Right then we are on the edge of it, as I leave the question hanging and we walk past the booths toward a musical group. If we hold our stares for a heartbeat longer we will be gone, swept downstream like driftwood in the whitewater. We both feel the undertow pulling on our fingers but we keep our hands in our pockets.
I stay for a few days after that and we move closer, feeling our way through how each of us has changed over the last two years. We move closer, awkward and tender. I can’t stay though and I’ve run out of continent in the West. I point my car east and start the trip back.
IV
My friend Austin is now living in a condominium in downtown Boulder. It took me two full days of driving to get from Seattle to his luxurious spread and now that I’m here I appreciate the extra space. He has a gas range and dark counter tops. From his balcony the Flatiron Mountains look like brown irregular teeth growing up from the earth, though the view is mostly wasted on me—I’ve been on the road for forty days.
Colorado was home, a realization I came to only after moving away. Coming to the Midwest after fourteen years in the mountains was a difficult transition. During the Winter Olympics I would see skiers plummet down white mountains and instead of being amazed by their speed or grace, I would remember the excitement of a snow day and the comfort of a wood-burning stove. Every time I come back to Colorado I think about what my life would have been if we hadn’t had to move—my mind’s mountains shrouded in clouds of “what if?”
Things are different this time.
He and I had been friends in high school, then I moved away. We were roommates in college in St. Louis, then he transferred to Colorado. I’m on his couch in the morning when he wakes up and we sip coffee and watch sports highlights.
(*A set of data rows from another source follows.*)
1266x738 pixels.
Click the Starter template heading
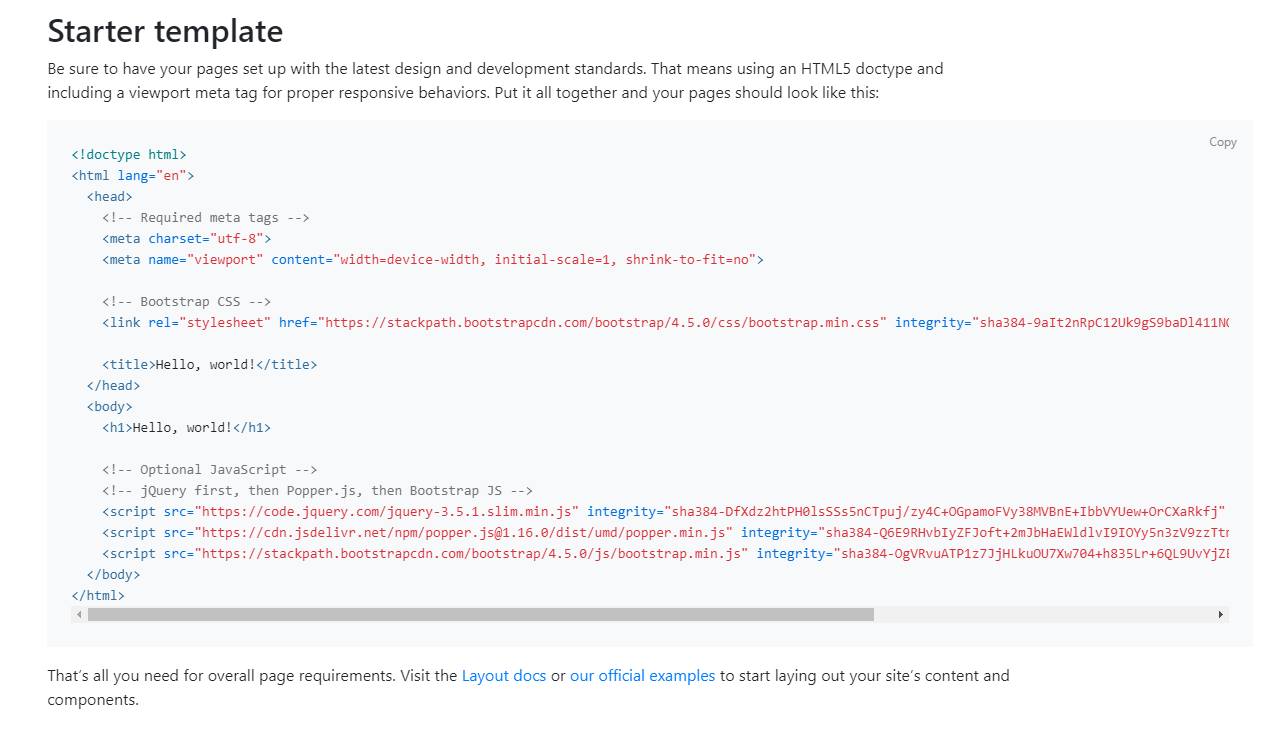click(x=165, y=31)
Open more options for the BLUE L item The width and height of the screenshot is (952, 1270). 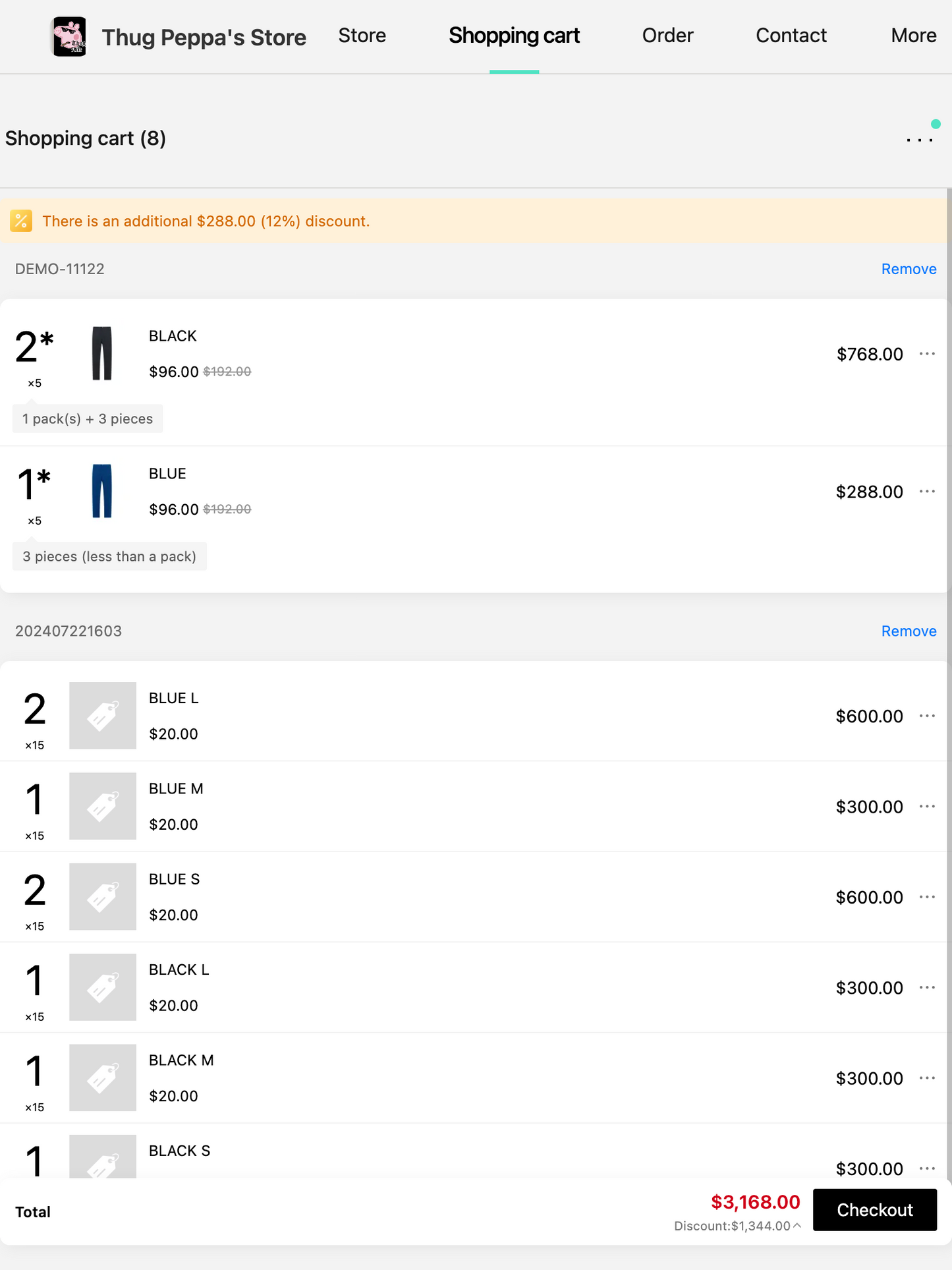(x=927, y=716)

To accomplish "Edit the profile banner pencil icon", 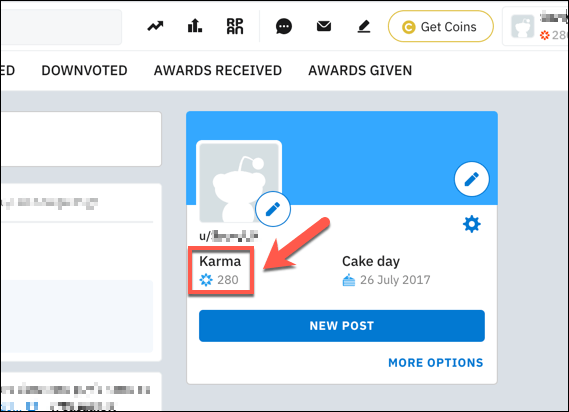I will [x=471, y=179].
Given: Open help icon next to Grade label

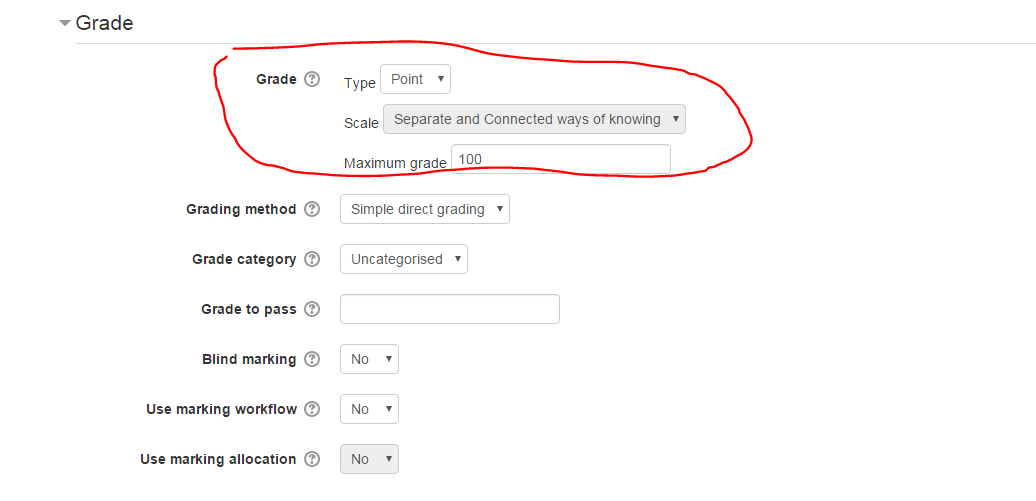Looking at the screenshot, I should (312, 79).
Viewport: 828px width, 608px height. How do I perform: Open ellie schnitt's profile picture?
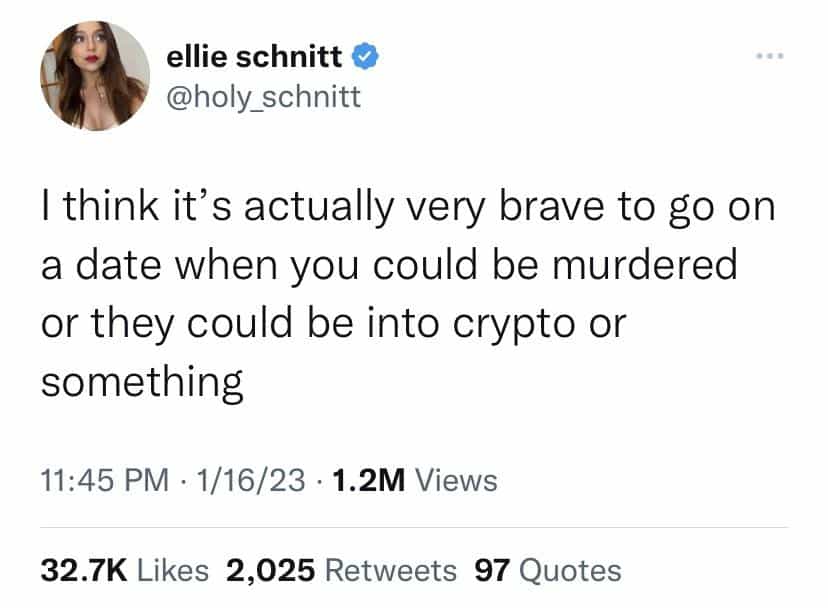tap(95, 76)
He’s waiting for law school to start in the fall and I am trying to relate.
During the day we watch the World Cup and play video games and wait for our friends to get off work. At night we sit on high stools with tall glasses in front of us, but we keep our eyes on televisions. There are rumors concerning old friends I used to know and I shake my head and think about what a long six years it’s been since this was my life. When I tell them about my trip and they call me Kerouac and I wince. We make jokes and laugh but something is off and I think everyone can tell.
I have trouble sleeping on his couch; the trip weighs heavy on my heart. My mind is unable to shake this one thought: In each new city I build a fantasy life for myself. As I walk down a strange street I see a coffee shop and watch a scene play out in my mind of a much older me who would spend day after day sitting at a particular table. My hair would be greyer and I would wear glasses. Then, after years at this coffee shop, management would change hands and I would never come back again. The older version of me wouldn’t have to tell myself that this is how these things go. In Boulder, I toy with this thought as the hours slip by in the dark.
V
I did so much driving at night, the stars above me as clear as they were when I was a boy. My hands on the wheel as my headlights burned a hole through the dark space between where I had been and where I was headed. I was looking for something—looking for something in the space between stops; exploring the gaps that had opened up between myself and the people I had loved. To think about it now, I don’t know how I did it. How I kept it between the dotted and solid lines. All that silence, all that space.